ECLI:NL:RBSGR:2012:BZ5726
Rechtbank 's-Gravenhage
- Eerste aanleg - enkelvoudig
- Rechtspraak.nl
Afwijzing van een verwijzingsincident in een civiele procedure tussen de Provincie Noord-Holland en Chip(s)hol III B.V.
In deze civiele procedure, die diende voor de Rechtbank 's-Gravenhage, heeft Chip(s)hol III B.V. een verzoek ingediend om de hoofdzaak te verwijzen naar de rechtbank Utrecht. Chip(s)hol III B.V. stelde dat de rechtbank 's-Gravenhage niet de juiste rechtbank was om deze zaak te behandelen, omdat er een geschil zou zijn met de voormalige Haagse rechters, tegen wie aangifte was gedaan. De rechtbank heeft echter geoordeeld dat op basis van artikel 99 van het Wetboek van Burgerlijke Rechtsvordering (Rv) de rechtbank 's-Gravenhage bevoegd is, aangezien de hoofdregel bepaalt dat de rechter van de woonplaats van de gedaagde bevoegd is. De rechtbank heeft vastgesteld dat er geen grondslag is voor de gevraagde verwijzing naar de rechtbank Utrecht, en dat de betrokkenheid van de voormalige rechters geen reden vormt om de zaak naar een andere rechtbank te verwijzen.
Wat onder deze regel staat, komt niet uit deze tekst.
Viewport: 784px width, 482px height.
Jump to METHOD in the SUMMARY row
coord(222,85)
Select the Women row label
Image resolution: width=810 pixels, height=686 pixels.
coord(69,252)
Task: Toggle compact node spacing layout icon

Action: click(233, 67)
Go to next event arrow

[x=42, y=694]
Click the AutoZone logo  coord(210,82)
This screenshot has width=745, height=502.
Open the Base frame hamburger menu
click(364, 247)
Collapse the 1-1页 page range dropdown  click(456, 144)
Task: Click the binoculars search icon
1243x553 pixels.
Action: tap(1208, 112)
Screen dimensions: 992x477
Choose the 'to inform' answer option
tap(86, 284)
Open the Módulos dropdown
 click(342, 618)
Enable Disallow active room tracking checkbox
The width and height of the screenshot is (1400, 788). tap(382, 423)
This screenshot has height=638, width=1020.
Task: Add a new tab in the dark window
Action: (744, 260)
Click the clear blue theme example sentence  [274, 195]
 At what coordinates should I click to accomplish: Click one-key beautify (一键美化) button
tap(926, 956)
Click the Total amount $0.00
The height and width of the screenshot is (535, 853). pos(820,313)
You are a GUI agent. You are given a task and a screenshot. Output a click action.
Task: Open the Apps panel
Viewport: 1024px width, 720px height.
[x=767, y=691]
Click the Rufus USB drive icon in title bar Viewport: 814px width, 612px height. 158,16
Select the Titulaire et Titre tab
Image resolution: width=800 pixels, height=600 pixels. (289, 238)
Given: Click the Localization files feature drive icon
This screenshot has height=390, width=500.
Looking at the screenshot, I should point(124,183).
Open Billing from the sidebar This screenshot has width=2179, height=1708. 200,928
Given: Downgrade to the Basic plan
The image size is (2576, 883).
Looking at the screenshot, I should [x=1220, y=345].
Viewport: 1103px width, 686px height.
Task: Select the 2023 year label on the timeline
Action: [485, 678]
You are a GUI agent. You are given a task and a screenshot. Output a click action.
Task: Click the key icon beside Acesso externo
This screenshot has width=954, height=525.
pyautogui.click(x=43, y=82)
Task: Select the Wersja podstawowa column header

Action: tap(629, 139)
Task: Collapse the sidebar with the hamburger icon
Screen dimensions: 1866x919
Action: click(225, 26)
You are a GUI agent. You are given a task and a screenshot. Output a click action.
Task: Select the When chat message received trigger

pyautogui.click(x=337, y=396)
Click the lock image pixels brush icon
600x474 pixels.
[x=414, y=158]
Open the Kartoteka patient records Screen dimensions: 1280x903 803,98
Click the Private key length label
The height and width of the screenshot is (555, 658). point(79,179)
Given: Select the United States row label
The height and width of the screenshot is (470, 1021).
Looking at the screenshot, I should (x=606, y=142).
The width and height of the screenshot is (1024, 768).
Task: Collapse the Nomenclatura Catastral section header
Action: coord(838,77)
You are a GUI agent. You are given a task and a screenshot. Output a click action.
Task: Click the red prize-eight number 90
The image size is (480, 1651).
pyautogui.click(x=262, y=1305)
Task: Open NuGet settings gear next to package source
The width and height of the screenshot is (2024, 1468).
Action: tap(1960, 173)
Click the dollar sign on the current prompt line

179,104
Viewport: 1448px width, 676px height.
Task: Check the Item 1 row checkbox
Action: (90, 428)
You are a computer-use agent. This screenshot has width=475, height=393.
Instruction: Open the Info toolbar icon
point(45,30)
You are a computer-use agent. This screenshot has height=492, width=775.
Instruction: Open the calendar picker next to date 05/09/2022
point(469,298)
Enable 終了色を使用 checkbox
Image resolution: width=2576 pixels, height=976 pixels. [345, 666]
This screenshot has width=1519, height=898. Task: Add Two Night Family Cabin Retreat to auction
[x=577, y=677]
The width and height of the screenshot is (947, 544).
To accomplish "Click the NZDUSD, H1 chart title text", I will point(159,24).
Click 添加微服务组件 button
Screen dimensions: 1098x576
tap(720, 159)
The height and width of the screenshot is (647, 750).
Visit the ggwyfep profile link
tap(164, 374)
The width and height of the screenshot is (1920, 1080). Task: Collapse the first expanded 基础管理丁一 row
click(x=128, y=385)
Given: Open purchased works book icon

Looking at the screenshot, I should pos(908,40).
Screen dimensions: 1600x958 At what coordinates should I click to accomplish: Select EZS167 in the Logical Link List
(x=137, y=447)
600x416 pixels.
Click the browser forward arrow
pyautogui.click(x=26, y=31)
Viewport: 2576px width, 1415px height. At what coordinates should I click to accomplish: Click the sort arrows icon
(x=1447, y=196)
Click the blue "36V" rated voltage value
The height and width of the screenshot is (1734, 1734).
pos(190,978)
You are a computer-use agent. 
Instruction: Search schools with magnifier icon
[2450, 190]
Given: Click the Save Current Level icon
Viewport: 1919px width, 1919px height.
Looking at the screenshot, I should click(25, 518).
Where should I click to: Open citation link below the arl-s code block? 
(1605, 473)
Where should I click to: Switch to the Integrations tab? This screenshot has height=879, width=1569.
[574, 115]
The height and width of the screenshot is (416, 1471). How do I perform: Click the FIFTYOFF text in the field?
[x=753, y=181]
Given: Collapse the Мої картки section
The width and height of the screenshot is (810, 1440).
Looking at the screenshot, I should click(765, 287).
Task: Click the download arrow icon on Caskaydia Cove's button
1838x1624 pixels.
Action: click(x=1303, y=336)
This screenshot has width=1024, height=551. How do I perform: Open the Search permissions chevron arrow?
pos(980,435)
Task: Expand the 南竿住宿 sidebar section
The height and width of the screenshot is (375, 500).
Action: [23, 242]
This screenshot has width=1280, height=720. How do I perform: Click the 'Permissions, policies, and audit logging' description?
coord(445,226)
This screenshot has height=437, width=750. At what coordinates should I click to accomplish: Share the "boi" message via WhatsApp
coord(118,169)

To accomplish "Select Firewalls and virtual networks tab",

De rechtbank heeft ook overwogen dat de twee rechters die door Chip(s)hol III B.V. zijn genoemd, niet langer werkzaam zijn bij de rechtbank 's-Gravenhage. Dit betekent dat er geen sprake is van een geschil tussen Chip(s)hol III B.V. en de rechtbank zelf. De rechtbank heeft de vordering van Chip(s)hol III B.V. afgewezen en deze partij veroordeeld in de kosten van het incident. De kosten zijn begroot op € 452,-- aan salaris advocaat voor de Provincie Noord-Holland.
De rechtbank heeft verder instructies gegeven voor de comparitie van partijen en de procedure voortgezet. De advocaten van beide partijen moeten binnen twee weken na de uitspraak de verhinderdata doorgeven voor een comparitie die gepland zal worden in de periode van november 2012 tot en met februari 2013. De rechtbank heeft iedere verdere beslissing aangehouden, wat betekent dat de zaak nog niet definitief is afgedaan en verdere stappen zullen volgen.